Um levantamento realizado pela Confederação Nacional da Indústria (CNI) mostrou que as novas tarifas propostas pelo governo dos Estados Unidos ao Brasil podem ampliar para 54,1% a parcela dos produtos do país submetidos a alguma taxação adicional no comércio com os americanos.

Segundo a entidade, as novas taxas (uma de 25%, sob a alegação de que as práticas comerciais do Brasil são desleais em uma série de questões, desde o comércio digital até o desmatamento ilegal; e uma de 12,5%, por falha no combate ao trabalho forçado) podem afetar 35,2% das exportações brasileiras aos EUA.

Segundo a projeção, 31,6% das importações passariam a ter uma tarifa de 37,5% (a soma das duas novas taxas), o que representaria um aumento de 27,5 pontos percentuais à tarifa já vigente, de 10%. Os 3,6% restantes passariam a ser penalizados com uma tarifa de 12,5%.

Hoje, de acordo com a CNI, 18,9% das exportações brasileiras aos Estados Unidos já sofrem com alguma tarifa adicional.

As propostas sugeridas pelos EUA ainda não entraram em vigor. A decisão final será anunciada na primeira quinzena de julho. Até lá, os americanos vão promover duas audiências públicas com o objetivo de discutir as medidas e receber contribuições de empresas, entidades e governos.

Alvos das tarifas

O relatório da CNI lista os produtos que ficariam mais caros em caso de aprovação das novas tarifas. A lista considera as exceções divulgadas pelo USTR (Representante Comercial dos Estados Unidos, na sigla em inglês) e as exportações que já estão sujeitas às medidas da Seção 232, item da Lei de Expansão Comercial que já está em vigor.

No caso de tarifas de 37,5%, podem ser impactados os seguintes itens:

– Ferro gusa não ligado;

– Sebo não comestível;

– Álcool etílico não desnaturado;

– Açúcar de cana em formato sólido;

– Molduras de madeira padrão de pinho.

 

Já as tarifas de 12,5% podem passar a valer para:

– Silício;

– Lajes de quartzito;

– Óleos essenciais de frutas cítricas;

– Pelotas de minério de ferro aglomeradas;

– Pasta de madeira química, sulfato ou soda, graus para dissolução.

Em 2024, o ferro-gusa movimentou US$ 1,5 bilhão das exportações brasileiras com destino aos Estados Unidos.

Alegações contra o Brasil

As novas sanções tarifárias do governo de Donald Trump têm caráter punitivo e chegam junto a investigações.

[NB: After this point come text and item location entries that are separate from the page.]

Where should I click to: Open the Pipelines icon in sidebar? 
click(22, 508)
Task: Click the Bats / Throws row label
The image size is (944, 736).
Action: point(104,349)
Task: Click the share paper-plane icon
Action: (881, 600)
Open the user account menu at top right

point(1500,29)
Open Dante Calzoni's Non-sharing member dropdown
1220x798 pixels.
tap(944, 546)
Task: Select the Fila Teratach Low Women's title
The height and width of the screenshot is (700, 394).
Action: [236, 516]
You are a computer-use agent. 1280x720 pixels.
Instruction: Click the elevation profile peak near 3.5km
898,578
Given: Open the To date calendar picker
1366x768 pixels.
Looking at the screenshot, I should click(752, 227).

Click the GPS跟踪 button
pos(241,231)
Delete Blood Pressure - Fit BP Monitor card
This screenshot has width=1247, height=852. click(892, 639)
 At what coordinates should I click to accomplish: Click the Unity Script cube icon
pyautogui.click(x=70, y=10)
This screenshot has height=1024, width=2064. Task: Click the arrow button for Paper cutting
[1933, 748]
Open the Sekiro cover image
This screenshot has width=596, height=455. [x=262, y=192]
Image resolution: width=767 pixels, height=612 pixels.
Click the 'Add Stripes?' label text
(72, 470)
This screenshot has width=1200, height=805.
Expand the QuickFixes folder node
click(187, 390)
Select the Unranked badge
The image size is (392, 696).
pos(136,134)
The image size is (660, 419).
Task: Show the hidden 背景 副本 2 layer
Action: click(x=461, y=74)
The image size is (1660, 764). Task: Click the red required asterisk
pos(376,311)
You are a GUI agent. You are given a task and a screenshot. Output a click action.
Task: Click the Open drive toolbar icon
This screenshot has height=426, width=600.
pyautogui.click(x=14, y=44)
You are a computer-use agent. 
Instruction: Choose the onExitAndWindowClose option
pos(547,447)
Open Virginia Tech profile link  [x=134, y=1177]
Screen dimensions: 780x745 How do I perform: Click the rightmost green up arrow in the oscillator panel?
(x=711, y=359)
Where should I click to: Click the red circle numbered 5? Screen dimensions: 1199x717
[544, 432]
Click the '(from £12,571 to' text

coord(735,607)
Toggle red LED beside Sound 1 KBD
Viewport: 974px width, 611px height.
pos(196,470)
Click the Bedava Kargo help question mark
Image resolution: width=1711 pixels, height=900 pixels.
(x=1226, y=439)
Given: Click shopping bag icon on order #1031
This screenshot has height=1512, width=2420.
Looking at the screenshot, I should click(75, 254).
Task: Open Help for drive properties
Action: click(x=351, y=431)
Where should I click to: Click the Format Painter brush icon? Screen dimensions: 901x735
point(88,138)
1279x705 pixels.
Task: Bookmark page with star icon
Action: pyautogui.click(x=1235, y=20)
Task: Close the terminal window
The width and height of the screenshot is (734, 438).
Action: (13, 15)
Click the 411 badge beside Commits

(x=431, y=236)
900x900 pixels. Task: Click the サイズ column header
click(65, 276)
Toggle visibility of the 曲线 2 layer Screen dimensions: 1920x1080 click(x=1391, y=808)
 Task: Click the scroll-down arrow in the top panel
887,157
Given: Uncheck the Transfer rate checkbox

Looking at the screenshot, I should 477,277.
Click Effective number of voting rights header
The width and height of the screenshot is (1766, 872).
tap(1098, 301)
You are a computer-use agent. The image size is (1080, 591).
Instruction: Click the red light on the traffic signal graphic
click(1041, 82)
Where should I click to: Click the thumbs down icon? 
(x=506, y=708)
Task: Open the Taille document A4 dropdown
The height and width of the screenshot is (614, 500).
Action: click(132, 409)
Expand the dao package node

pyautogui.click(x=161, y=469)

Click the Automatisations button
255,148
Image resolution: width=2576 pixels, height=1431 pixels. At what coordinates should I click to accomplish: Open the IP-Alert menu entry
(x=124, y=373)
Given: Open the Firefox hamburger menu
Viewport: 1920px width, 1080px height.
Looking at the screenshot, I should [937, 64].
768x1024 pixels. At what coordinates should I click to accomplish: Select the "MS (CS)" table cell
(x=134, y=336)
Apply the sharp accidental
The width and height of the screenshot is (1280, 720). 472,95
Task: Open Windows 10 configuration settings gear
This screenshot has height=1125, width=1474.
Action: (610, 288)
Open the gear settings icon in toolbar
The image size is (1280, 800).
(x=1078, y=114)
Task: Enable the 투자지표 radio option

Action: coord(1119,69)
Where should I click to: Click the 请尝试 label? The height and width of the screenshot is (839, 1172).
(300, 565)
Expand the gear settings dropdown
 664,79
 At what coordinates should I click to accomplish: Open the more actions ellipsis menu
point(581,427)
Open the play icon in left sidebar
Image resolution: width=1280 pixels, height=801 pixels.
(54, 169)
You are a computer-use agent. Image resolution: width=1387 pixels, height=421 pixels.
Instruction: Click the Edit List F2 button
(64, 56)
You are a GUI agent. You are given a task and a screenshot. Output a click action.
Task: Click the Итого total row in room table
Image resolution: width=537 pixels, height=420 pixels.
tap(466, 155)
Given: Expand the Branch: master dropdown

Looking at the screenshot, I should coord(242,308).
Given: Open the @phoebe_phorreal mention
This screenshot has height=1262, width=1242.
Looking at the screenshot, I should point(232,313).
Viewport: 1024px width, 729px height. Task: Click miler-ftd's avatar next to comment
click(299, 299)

O governo americano afirmou ter encontrado “irregularidades” em práticas do comércio brasileiro, dentre outras, ligadas à pirataria, desmatamento e ao Pix.

Dentre as acusações estão:

– Concorrência desleal entre o Banco Central e bandeiras de cartões de crédito estadunidenses, por meio do Pix;

– Tentativa de regulação brasileira de empresas dos EUA ligadas à gestão de redes sociais;

– Comércio desleal em favor de México e Índia;

– Falha quanto aos índices de desmatamento;

– Falta de acesso ao mercado de etanol brasileiro; promoção da pirataria; e

– Crescimento de corrupção no território brasileiro.